When he died, Daddy left the ice ship to Magdalena. There was nothing for me, not even any more blue-black blossoms. Of course, some bruises can’t be seen with the naked eye, but that doesn’t mean they’re not there.

 *          *          *

The day we made orbit around our comet, Yocavich and I were playing our daily backgammon game. He’d gotten a lot better over the past six months. We both had an even shot at winning now. “You ever miss Luna?” he asked me.

“I used to.” I pushed the dice. “Someday I’ll settle down dirtside again, I get my way.” I moved my blots. “This what you thought you were signing up for?”

He let a few turns pass before he answered. “It’s like I thought, mostly. Just the quarters are a little smaller and space is a hell of a lot bigger.”

“There’s plenty of jobs for you on Luna, with your training.” And most of them would be a sight safer than this one, too. “Just something to think about.”

His face folded into his shy smile. “Pay is better here, though, long as the ice on this one is pure. I aim to set aside a little nest egg.”

Poor sot. What good would money do him if he was too dead to spend it? But before I could open my big mouth, Magdalena’s voice blasted through the com. “Lolly, get your butt up here! Radar’s picking something up by our comet. It won’t be long till we’ve got a visual, and I want you to see this.”

Inside my heart was pounding like an engine gone wrong. “We’ll be there soon,” I told Yocavich, releasing myself from the chair. His face shone pale in the light of the glowing ceiling.

 *          *          *

“Of all the short-shanked wasting sons of a two-timing whore.” Magdalena pointed at the viewing screen. “What the fuck is he doing here?”

Another ice ship, several meters bigger than ours, was in orbit around the comet. I peered more closely and saw their mining operations were already underway, and not just the survey either; several suited figures floated above the surface of the comet, digging the trenches where flares would eventually be set. The distinctive black ship had a navy blue insignia on the helm marking it as that of Marcos Ramirez, one of our chief business rivals. “Our favorite captain,” I muttered.

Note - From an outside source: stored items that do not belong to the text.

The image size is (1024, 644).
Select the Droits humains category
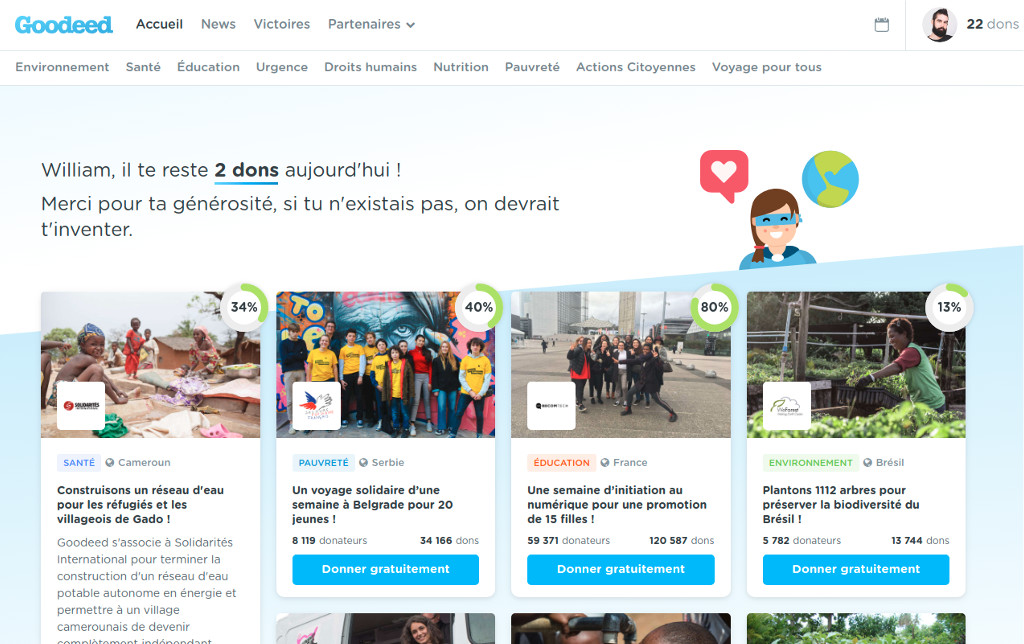tap(370, 67)
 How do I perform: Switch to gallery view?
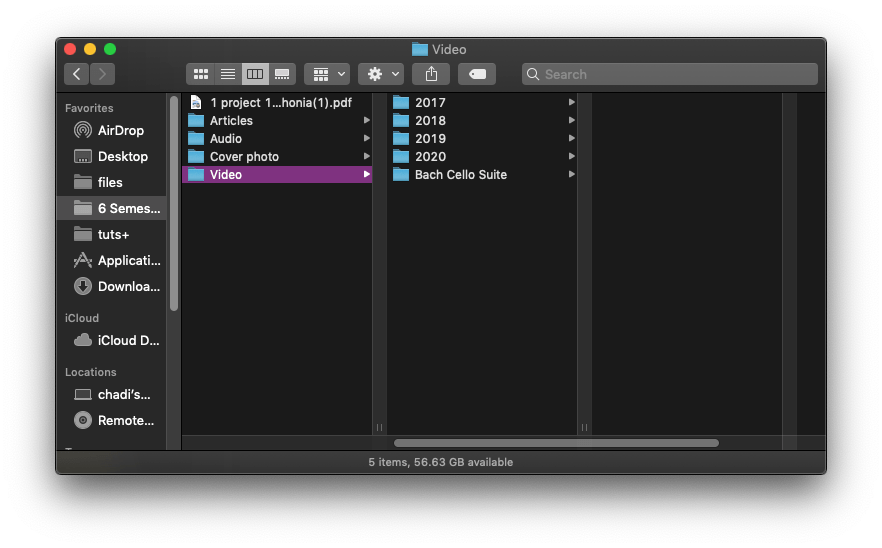click(283, 74)
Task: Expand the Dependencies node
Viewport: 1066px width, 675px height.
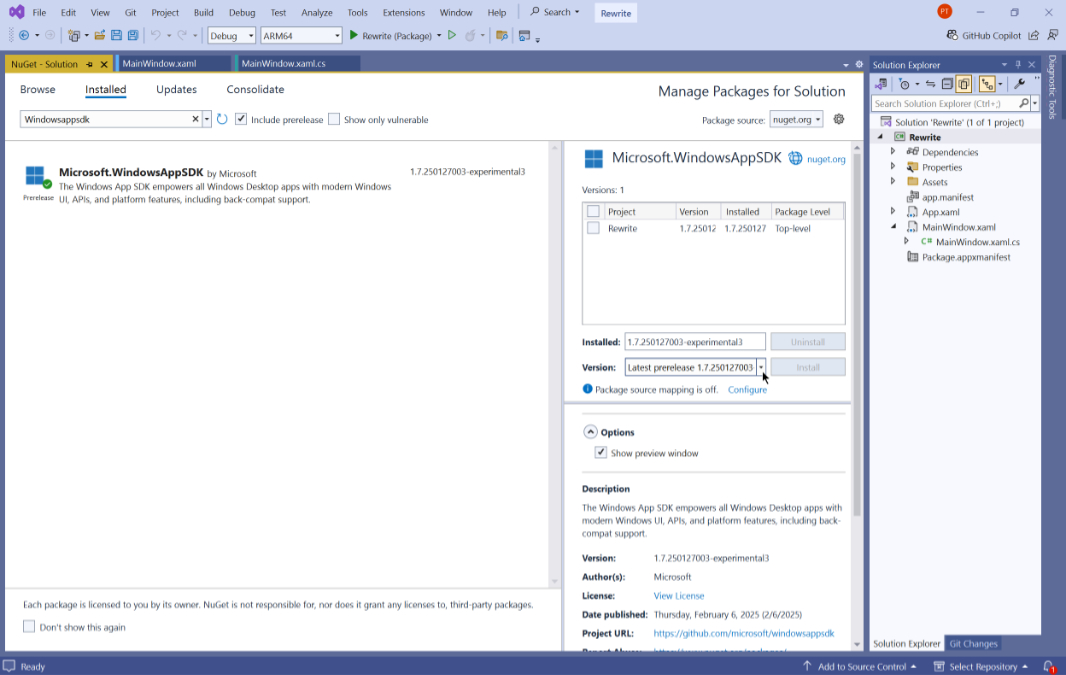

Marcos had a beautiful modern ship, sleek and long with a wickedly pointed nose. I’d heard through the grapevine it was loaded to the teeth with all the most progressive tech. He was also the captain who’d played the markets three years ago, costing our crew a bundle when the price of ice tanked right before we arrived with a large haul. If Magdalena was forced to choose her least favorite person in the solar system, Marcos would win, hands down.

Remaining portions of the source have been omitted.